Github alerts warn developers when including certain flawed software libraries in their projects and provide advice on how to address the issue.
The GitHub security alerts feature introduced in November is designed to alert developers when one of their project’s dependencies has known flaws. The Dependency graph and the security alerts feature have been automatically enabled for public repositories, but they are opt-in for private repositories.
The availability of a dependency graph allows notifying the owners of the projects when it detects a known security vulnerability in one of the dependencies and suggests known fixes from the GitHub community.
“Vulnerabilities that have CVE IDs (publicly disclosed vulnerabilities from the National Vulnerability Database) will be included in security alerts. However, not all vulnerabilities have CVE IDs—even many publicly disclosed vulnerabilities don’t have them.” states GitHub.
Github Users can choose to receive the alerts via the user interface or via email.
An initial scan conducted by GitHub revealed more than 4 million vulnerabilities in more than 500,000 repositories. Github notified affected users by December 1, more than 450,000 of the vulnerabilities were addressed either by updating the affected library or removing it altogether.
According to GitHub, vulnerabilities are in a vast majority of cases addressed within a week by active developers.

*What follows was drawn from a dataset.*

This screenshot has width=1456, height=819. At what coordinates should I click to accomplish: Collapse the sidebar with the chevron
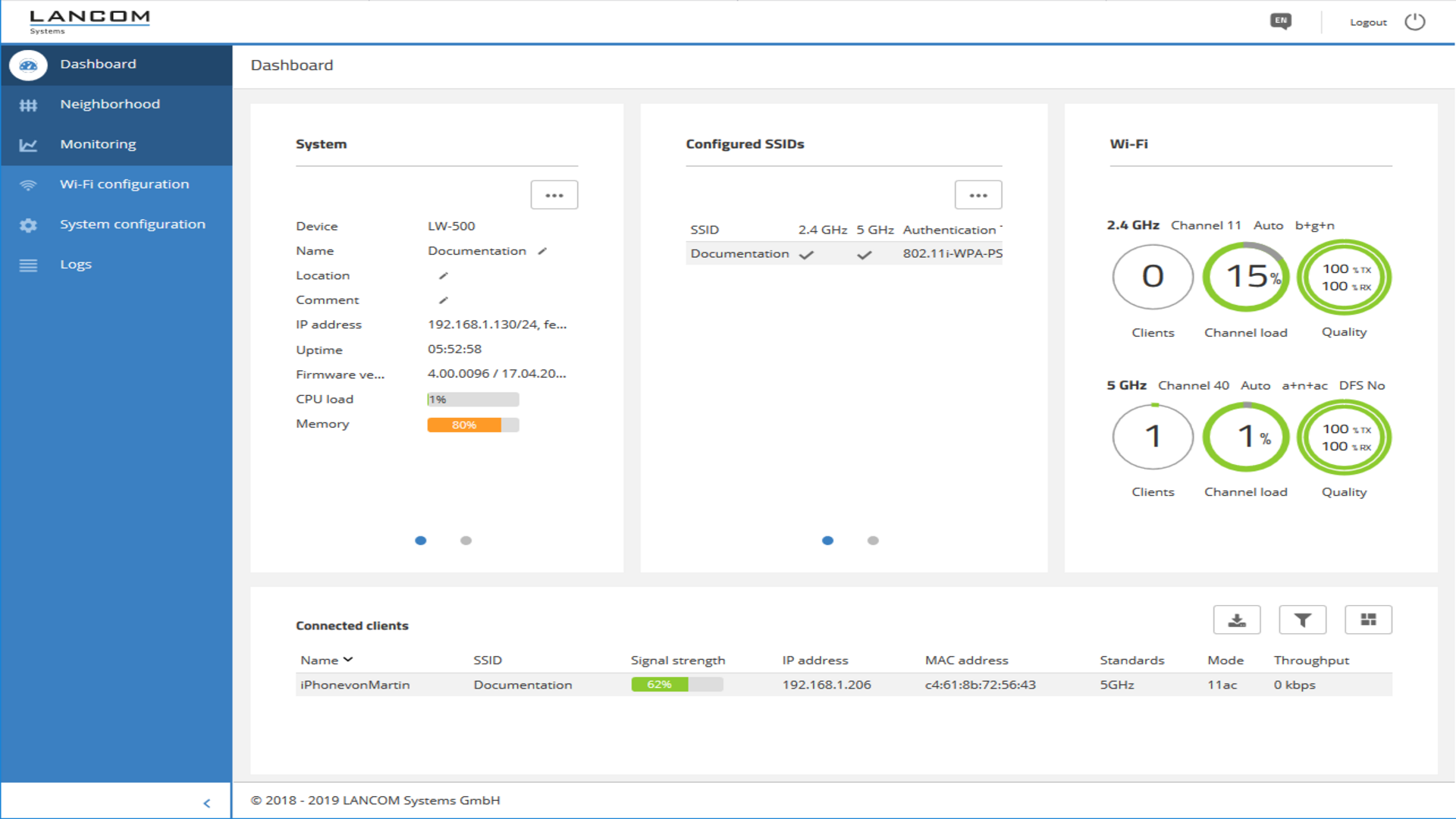click(206, 803)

“By December 1 and shortly after we launched, over 450,000 identified vulnerabilities were resolved by repository owners either removing the dependency or changing to a secure version.” GitHub said. “Additionally, 15 percent of alerts are dismissed within seven days—that means nearly half of all alerts are responded to within a week. Of the remaining alerts that are unaddressed or unresolved, the majority belong to repositories that have not had a contribution in the last 90 days.”